In the example above, Deployment like this would match the rules:

  • can be in any namespace
  • can create pod of any name
  • must have two labels on (pod) template/spec level: matchLabel with value containing java1 and language with value containing java
  • must have annotation on (pod) template/spec level: annot1 with any value
5. Deploy the mutating webhook instrumentor using helm

Create namespace for the webhook if it does not exist:

kubectl create namespace mwh

Deploy webhook using helm:

helm install --namespace=mwh mwh . --values=my-values.yaml

Verify, that webhook is running:

kubectl -n mwh get pods

6. Deploy sample application

Now it’s time to test the instrumentation. Use your application if you have some, or simply use mine testing Java application using published image like following.

Create resource definition file d-downstream.yaml and paste following content into it:

apiVersion: apps/v1
kind: Deployment
metadata:
  name: downstream
spec:
  replicas: 1
  selector:
    matchLabels:
      app: downstream
  template:
    metadata:
      annotations:
        annot1: my-annotation
      labels:
        app: downstream
        appdApp: My-instr-java-app
        matchLabel: java1
        language: java
    spec:
      containers:
      - name: downstream
        image: chrlic/java-test-downstream:v1.0
        imagePullPolicy: Always
        ports:
        - containerPort: 8181
        resources:
          limits:
            cpu: "1"
            memory: 500Mi
          requests:
            cpu: 250m
            memory: 100Mi
---

apiVersion: v1
kind: Service
metadata:
  name: downstream
  labels:
    run: downstream
spec:
  ports:
  - port: 8282
    targetPort: 8181
    protocol: TCP
  selector:
    app: downstream
  type: LoadBalancer

save and deploy:

kubectl create namespace test

kubectl -n test apply -f d-downstream.yaml

Check if the application pod is running:

kubectl -n test get pods

See, if instrumentation worked by looking at the pod in detail

kubectl -n test get pod <pod-name> -o yaml

At the end, you should see finished initContainer with Java agent image

Now, you can run test calls from browser or using curl:

curl http://localhost:8282/downstream/hello

You should see Greetings from DownStream!!! as a response, if empty response is returned, wait a few seconds and retry.

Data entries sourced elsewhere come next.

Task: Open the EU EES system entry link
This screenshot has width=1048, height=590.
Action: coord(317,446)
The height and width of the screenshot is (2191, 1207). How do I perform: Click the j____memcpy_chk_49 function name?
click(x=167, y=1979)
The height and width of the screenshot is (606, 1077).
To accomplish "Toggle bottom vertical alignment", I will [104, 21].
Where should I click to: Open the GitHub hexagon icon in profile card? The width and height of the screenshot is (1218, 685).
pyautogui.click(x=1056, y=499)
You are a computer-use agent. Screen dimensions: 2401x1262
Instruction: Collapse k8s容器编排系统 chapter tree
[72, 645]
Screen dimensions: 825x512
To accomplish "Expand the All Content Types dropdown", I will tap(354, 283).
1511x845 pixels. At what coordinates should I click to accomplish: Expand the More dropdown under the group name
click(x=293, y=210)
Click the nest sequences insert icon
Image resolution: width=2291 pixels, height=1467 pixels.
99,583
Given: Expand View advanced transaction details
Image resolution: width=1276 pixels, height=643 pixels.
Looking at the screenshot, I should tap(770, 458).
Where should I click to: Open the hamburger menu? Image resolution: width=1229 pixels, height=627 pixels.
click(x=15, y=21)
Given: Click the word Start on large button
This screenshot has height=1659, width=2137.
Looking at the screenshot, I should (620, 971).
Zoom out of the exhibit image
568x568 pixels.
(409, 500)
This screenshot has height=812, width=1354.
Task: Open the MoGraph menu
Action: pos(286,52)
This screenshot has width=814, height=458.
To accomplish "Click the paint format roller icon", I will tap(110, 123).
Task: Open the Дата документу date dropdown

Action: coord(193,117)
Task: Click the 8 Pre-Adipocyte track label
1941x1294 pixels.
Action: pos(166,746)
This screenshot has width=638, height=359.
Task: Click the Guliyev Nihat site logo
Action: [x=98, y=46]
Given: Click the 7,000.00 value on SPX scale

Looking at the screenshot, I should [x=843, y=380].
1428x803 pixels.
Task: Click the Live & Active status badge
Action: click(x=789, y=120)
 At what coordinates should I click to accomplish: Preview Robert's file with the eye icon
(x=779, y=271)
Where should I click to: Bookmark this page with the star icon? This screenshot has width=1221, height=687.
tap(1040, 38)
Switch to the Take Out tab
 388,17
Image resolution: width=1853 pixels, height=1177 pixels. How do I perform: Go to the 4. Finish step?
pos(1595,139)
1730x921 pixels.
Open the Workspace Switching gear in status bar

Application My-instr-java-app now should exist in AppDynamics and after a while (1-2 minutes), you should see application flowmap and stats.

Congratulation, if you made it here!

Closing words

It could look like the method provided via mutating webhook brings only benefits. In reality, standard Cluster Agent does a bit more than instrumentation itself. It is, for example, capable of de-instrumentation in case workload starts failing after agent deployment. While this is extremely rare case, it can happen. Mutating webhook instrumentor has no such capability.

Cluster Agent is also needed for Kubernetes cluster monitoring itself and in the environments using Infrastructure Based Licensing, it keeps track of workloads to infrastructure relationships and therefore enables proper bookkeeping of license consumption in the container platform environments. So, should you decide to use Mutating webhook instrumentor, deploy also Cluster Agent and just do not use it’s auto-instrumenation features.